Is this a safe read/write structure for a globally accessed ETS data table?

I am running some design tests. The example here is not a real system but just some rough parts to test how things can fit together.

APPLICATION STRUCTURE

Hypothetically imagine a structure like this:

     APPLICATION
     |__SUPERVISOR
        |__SUPERVISORTEST
           |__DATACACHETEST
        |__WEBSOCKET

The DataCacheTest is a GenServer that starts an ETS table which can be read/written by anyone anywhere. Read/write is not passed through the call/cast system before the ETS. Yes, there are race conditions.

WebSocket is an HTTP router and/or websocket upgrade by which users might access or manipulate the data in the ETS table.

PROBLEM

The problem I am trying to figure out is:

What happens if the DataCacheTest GenServer crashes? It will be restarted, but in the mean time, queries on the ETS data from the HTTP system will fail. (ETS table won’t exist.) What happens in that moment? ie. While the ETS table GenServer is restarting?

1) CHECK IF EXISTS?

One idea is you could do a check on the GenServer existing like inside DataCacheTest:

def exists do
        pid = Process.whereis(__MODULE__)
        is_pid(pid) # return true or false
end

And then use that before any read/write operations on the module. ie. running in websocket:

if DataCacheTest.exists() do
    DataCacheTest.read_value()
end

But I feel like this is wrong. Because you could theoretically pass the exists() check and then still fail at the read_value() if it dies between that time.
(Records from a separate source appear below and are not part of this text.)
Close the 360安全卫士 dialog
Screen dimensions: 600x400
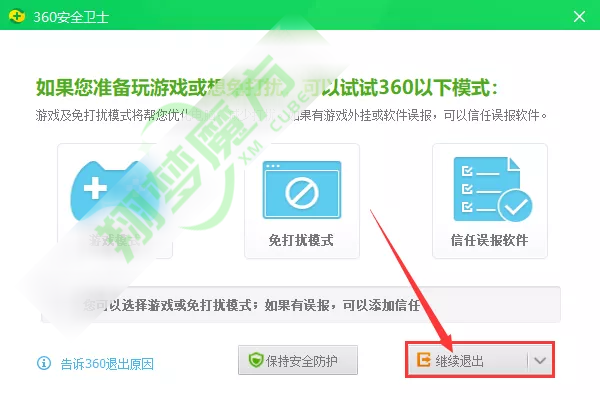click(579, 16)
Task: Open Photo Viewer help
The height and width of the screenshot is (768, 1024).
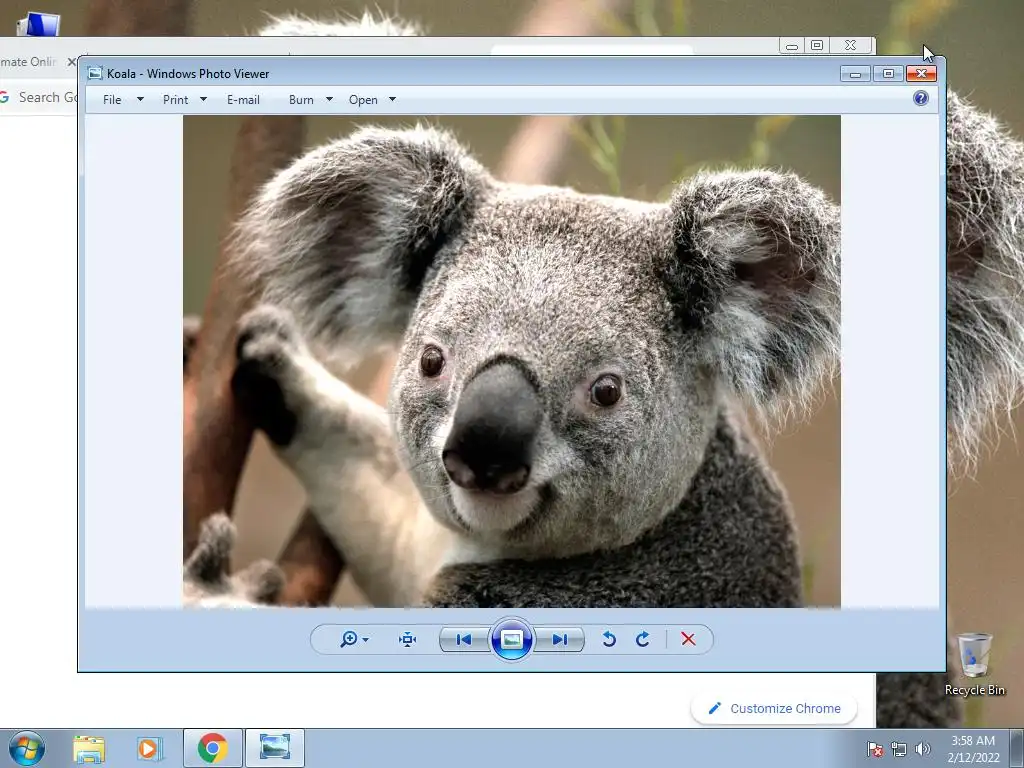Action: pos(921,98)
Or it dies but the Registry isn’t updated yet.

You don’t want the error reaching the HTTP socket module as I’m not sure how crashing works but you certainly don’t want this to crash as all your users would be disconnected.
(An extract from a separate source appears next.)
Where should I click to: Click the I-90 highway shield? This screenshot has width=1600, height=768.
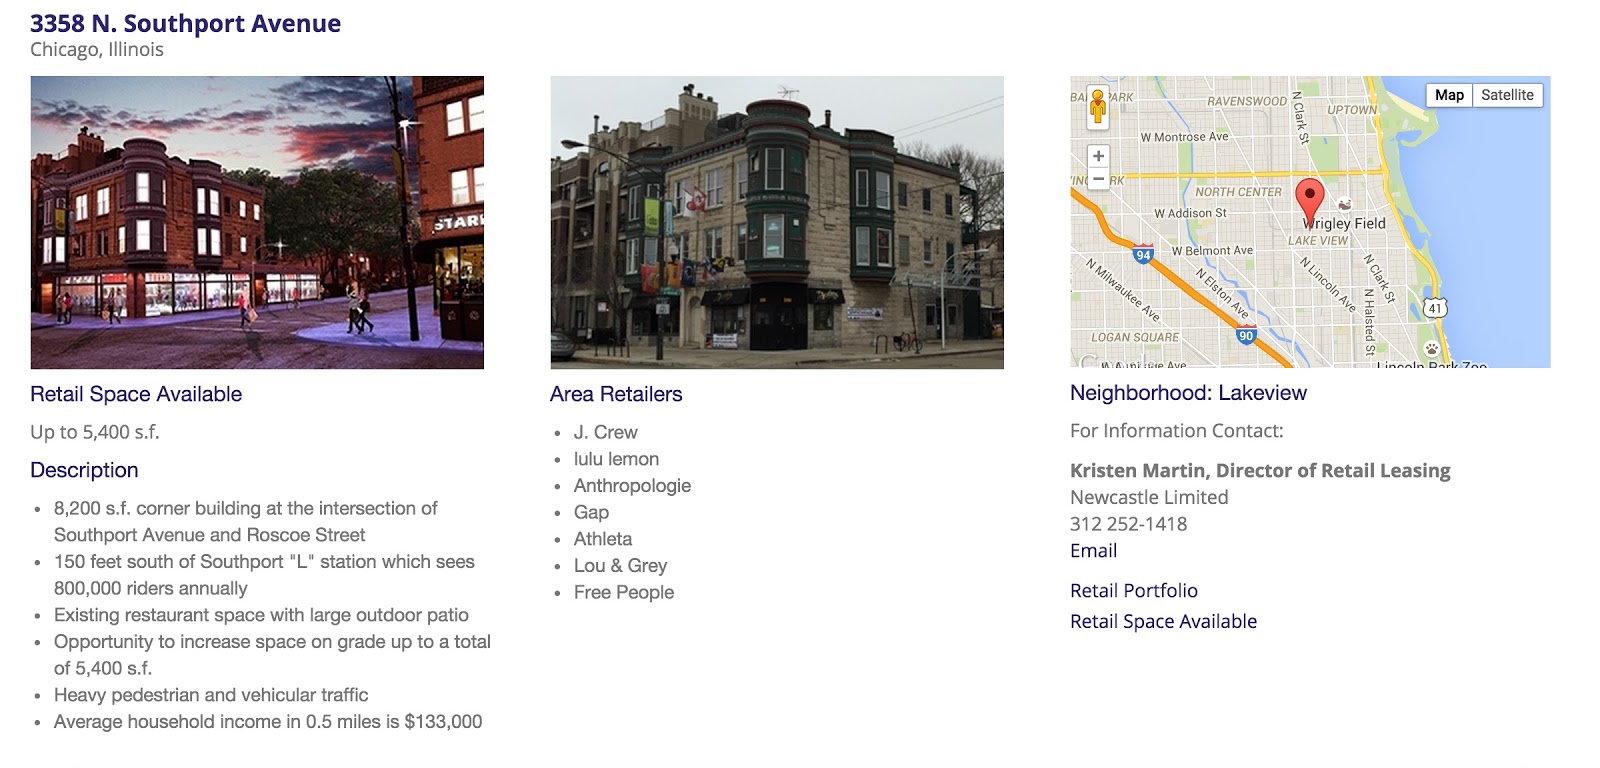click(x=1245, y=335)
2) TRY/RESCUE ALL ETS OPERATIONS?

My best idea is then to (knowing that any ets operations can fail in this case) wrap any :ets.lookup and :ets.insert functions inside DataCacheTest like so:

    result = try do 
        :ets.lookup(:doesntexist, :doesntexist) 
    rescue 
         ArgumentError -> IO.puts("Caught ETS failure") 
        @failure_value
    end

ie.

    try do :ets.lookup(:doesntexist, :doesntexist) rescue ArgumentError -> IO.puts("Caught ETS failure") end
    try do :ets.insert(:doesntexist, {:doesntexist, :whatever}) rescue ArgumentError -> IO.puts("Caught ETS failure") end

These two operations do seem to catch the errors without the red error test when I test them in the console. I’m guessing any time you see red error text, something may be crashed? I’m not sure. Is that the case?

Is this the right idea?

Thanks for any thoughts.

TEST CODE

1) Application

Hypothetical Application that starts the system hierarchy above.

defmodule MyApplication.Application do

    #use Application
    def start(_type, _args) do
        web_socket = {Plug.Cowboy, plug: TestWebSocket, scheme: :https, options: [ port: 4100, ] }
        supervisor_test = {SupervisorTest, nil}
        children = [web_socket, supervisor_test]
        opts = [strategy: :one_for_one, name: MyApplication.Supervisor]
        supervisor = Supervisor.start_link(children, opts)
    end
end

2) ETS Supervisor

Not really needed, I suppose, but I was just thinking maybe it is nice to have a different supervisor here for the ETS Genserver so tested creating this.

# test run as Supervisor.start_link([{SupervisorTest, nil}], strategy: :one_for_one)
defmodule SupervisorTest do
    use Supervisor

    def start_link(args) do
        Supervisor.start_link(__MODULE__, args, name: __MODULE__)
    end

    # how to initialize supervisor on start up
    def init(_args) do
        children = [
            {DataCacheTest, nil}
        ]
        Supervisor.init(children, strategy: :one_for_one)
    end

end

3) ETS Table Owner

This GenServer creates an ETS server and has some static (non-call/cast) functions for accessing that data anyone anywhere can use.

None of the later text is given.